OpenAI has developed an incredibly advanced AI chatbot that has become a viral sensation. It is one of the fastest-growing applications ever launched and provides humanlike AI interactions to over 100 million users. But, how did it get so advanced? And what really is ChatGPT and AI’s data privacy problem?
An implication of the rapid progression of artificial intelligence is the reality of an under-discussed privacy risk for anyone who has ever posted on the internet. ChatGPT is just the most prominent example of technology learning through billions of your words — without your consent.
How You Taught AI
Any observation into generative AI requires a base-level understanding of language models. These are technologies that are essentially the foundation of something like ChatGPT and systems like it. However, for these language models to become the technology that we see today, they need incredible amounts of data fed into them, to train them. Or, in better words, to teach them.
The more data shoveled into the language model, the more advanced it also appears, and the better it gets. So, how much data was poured into OpenAI’s viral chatbot? The estimate is just around 300 billion words. Yet, the words are not ChatGPT and AI’s data privacy problem, but it’s where they were found.
OpenAI scrapped these words from all across the internet. Books, articles, websites, and blog posts were all where used in feeding the GPT language model. What makes it all the eerier is that these words could have your personal information — it could have your words and information — without any consent at all.

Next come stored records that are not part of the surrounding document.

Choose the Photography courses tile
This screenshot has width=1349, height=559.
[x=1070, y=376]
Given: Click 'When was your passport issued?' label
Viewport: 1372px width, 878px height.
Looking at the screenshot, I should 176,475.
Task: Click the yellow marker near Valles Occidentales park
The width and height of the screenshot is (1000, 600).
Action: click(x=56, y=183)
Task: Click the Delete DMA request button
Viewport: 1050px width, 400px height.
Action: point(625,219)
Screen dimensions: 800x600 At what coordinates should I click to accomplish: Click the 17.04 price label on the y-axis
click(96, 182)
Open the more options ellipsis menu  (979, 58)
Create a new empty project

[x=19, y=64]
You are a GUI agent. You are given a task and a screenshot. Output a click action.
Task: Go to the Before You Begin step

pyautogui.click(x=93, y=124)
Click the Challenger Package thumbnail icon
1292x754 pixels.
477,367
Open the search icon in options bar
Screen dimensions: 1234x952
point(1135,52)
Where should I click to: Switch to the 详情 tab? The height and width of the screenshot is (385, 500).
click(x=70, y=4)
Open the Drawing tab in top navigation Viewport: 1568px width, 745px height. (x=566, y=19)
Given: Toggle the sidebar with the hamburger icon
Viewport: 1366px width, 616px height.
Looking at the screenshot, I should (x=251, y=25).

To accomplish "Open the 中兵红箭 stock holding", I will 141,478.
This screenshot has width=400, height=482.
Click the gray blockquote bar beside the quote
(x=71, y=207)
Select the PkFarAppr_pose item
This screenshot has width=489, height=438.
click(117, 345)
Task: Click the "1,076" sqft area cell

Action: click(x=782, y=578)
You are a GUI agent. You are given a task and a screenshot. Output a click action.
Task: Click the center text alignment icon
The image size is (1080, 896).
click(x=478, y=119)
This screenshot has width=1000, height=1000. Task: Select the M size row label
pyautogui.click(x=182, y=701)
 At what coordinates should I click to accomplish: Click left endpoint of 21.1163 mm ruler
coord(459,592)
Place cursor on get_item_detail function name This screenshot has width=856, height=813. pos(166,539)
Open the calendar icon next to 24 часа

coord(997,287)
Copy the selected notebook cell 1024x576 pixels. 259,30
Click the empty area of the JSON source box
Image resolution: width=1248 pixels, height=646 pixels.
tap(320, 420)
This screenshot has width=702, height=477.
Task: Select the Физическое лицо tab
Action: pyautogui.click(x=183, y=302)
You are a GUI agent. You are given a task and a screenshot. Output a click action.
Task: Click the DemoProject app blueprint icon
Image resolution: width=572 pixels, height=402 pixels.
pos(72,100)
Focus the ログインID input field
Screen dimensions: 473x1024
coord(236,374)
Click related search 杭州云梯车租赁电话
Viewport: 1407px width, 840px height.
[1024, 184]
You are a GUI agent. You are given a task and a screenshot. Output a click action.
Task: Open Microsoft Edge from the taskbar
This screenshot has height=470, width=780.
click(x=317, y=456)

If you have ever written on a blog or commented on an article, the chance of ChatGPT using your words to teach it is immensely high. And, that is undoubtedly a problem.
ChatGPT and GDPR
General Data Protection Regulation (GDPR) is a guaranteed right granted to individuals in the European Union. It is legislation that is designed to secure the privacy of individuals, allowing everyone the right to maintain their own privacy, and at their own discretion. The main target of GDPR? Entities that accumulate mass amounts of data.
GDPR is a landmark legislative action that seeks to protect our information in an age where everything is so easily accessible all the time. Yet, there is no way of knowing if OpenAI is compliant with GDPR legislation. Moreover, other countries don’t have the same protection from online data accumulation tactics.
What GDPR executes for individuals is a right to be forgotten. In the case of ChatGPT, there is no real determination of what happened to the data collected by the language model. OpenAI has no procedures to know if your data was collected, or more concerning, what they did with it.
A Privacy Policy That Digs a Deepr Hole
The means by which ChatGPT accumulates data are concerning enough, but it doesn’t end there. Utilizing ChatGPT is essentially a data risk of its own. By inquiring with the technology, you may be creating a risk for sensitive information.
Subsequently, if a company is using the technology and inputting sensitive information, that information is now entered into the platform’s database. That data is now training the tool further, and can even be regurgitated by the technology for someone else’s prompts. Moreover, ChatGPT already gathers information from users according to its privacy policy, including IP Addresses, browser types, settings, and data on how they use the website.
Conclusively, the entire premise of creating and sustaining artificial technology relies on your words and information. Yet, the issue of consent in terms of your data is a massive point of contention for the system’s continued development.
The Only Real Answer
Artifiical technology will not go away; If anything, it will only get more advanced and more prominent. With Microsoft and Google engaging in an AI arms race, there is no denying that this is a problem that will not go away.
The answer was already raised by the program’s creator, who stated that AI, and the companies creating it, need regulation. GDPR was a brilliant step in protecting people’s data and right to privacy, but AI’s prominence cement’s why that regulatory sentiment must only grow in the coming years.